This is pretty much a gluten/wheat free version of my Green Chile Spinach Quiche which I absolutely love! I wasn't sure how this would turn out since I love the crust so much in quiche, but this turned out really delicious! This is also a great low carb option. This makes 2 pies, but I couldn't find one of my pie plates, so I used 2 2-quart glass bowls. I also only used 1 Tbsp of butter and I didn't miss the extra butter at all.
Ingredients
1 tsp baking powder
1 tsp salt
12 eggs
8oz Colby-Monterey Jack cheese, shredded (I like to use reduced fat if I can)
2 cups 2% low fat cottage cheese
10oz fresh or frozen spinach (if frozen, thaw and drain)

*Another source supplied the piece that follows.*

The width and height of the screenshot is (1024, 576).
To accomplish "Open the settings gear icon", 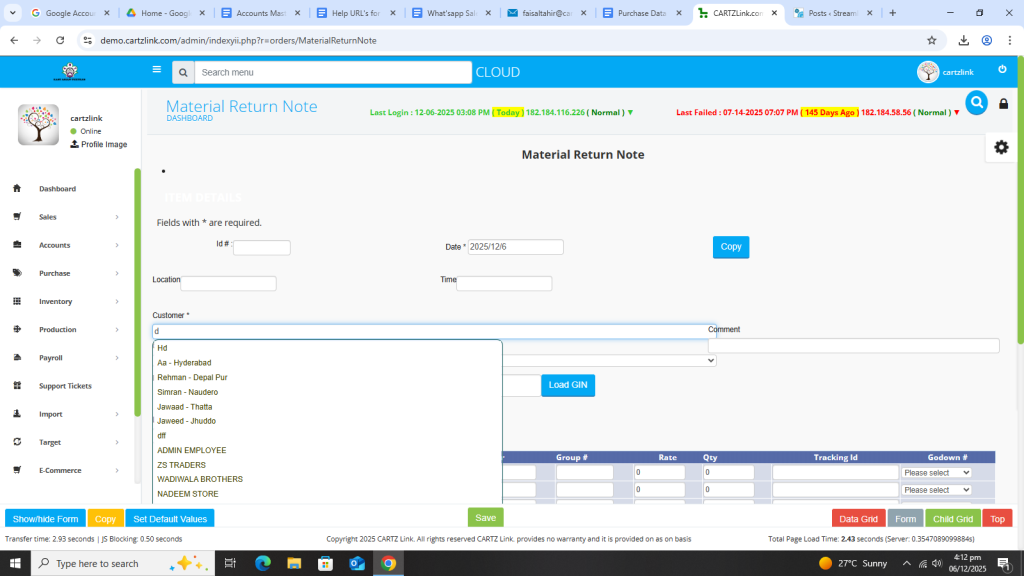I will point(1001,147).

7oz can chopped green chilies
1 Tbsp butter
Directions
Preheat oven to 350 degrees. Melt butter in a large skillet and sautee spinach until wilted. Set aside. Beat eggs in a large bowl until smooth. Slowly add salt and baking powder and mix until no lumps remain. Stir in shredded cheese, cottage cheese, spinach, and green chilies until blended. Divide between 2 sprayed pie plates or 2-quart dishes. Bake 35-40 minutes until the quiches are lightly browned and the center comes out clean when you insert a knife.